■ **Exercise requirements**
Count how many lines in the listing below contain the word "screenshot". Reply with the number only.

■ **Exercise materials**
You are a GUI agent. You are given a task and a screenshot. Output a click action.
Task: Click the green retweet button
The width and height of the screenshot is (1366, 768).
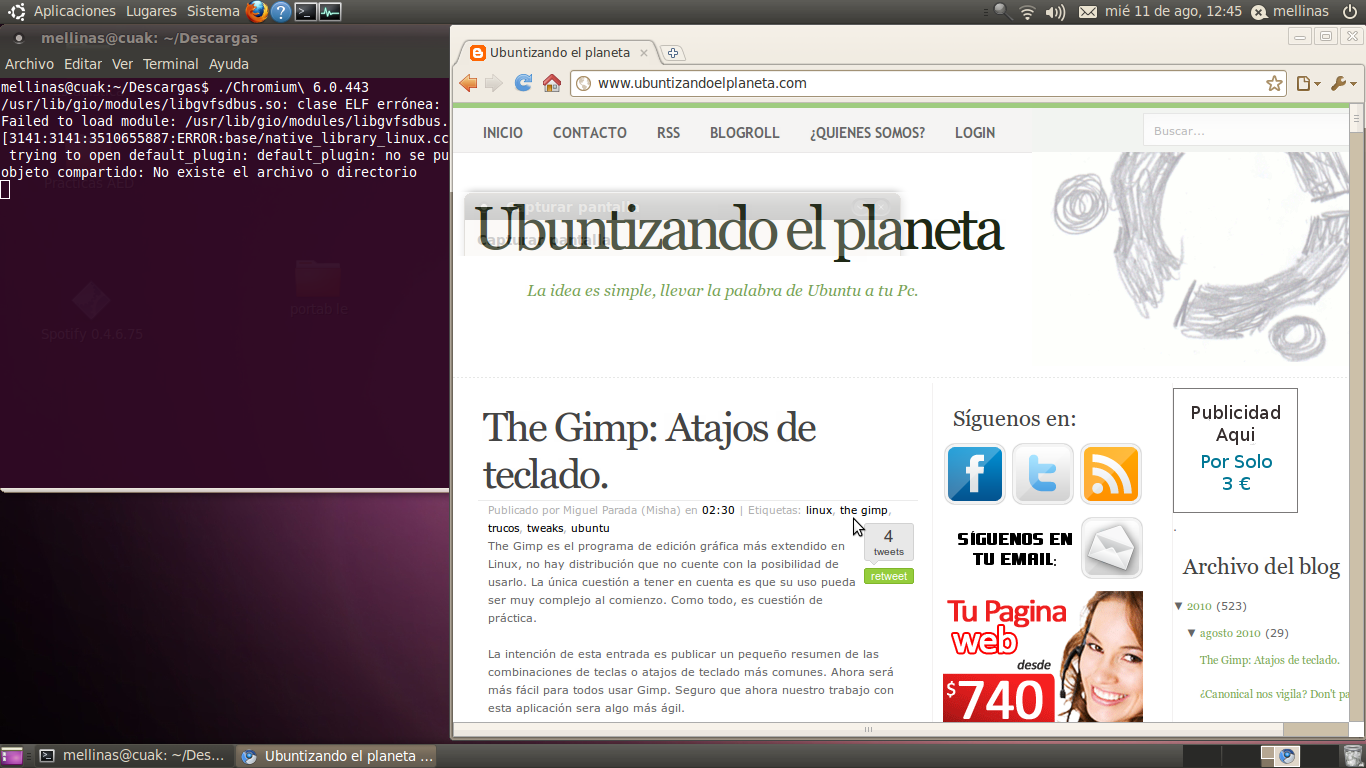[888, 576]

==

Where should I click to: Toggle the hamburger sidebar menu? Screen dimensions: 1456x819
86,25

■ **Complete response**
2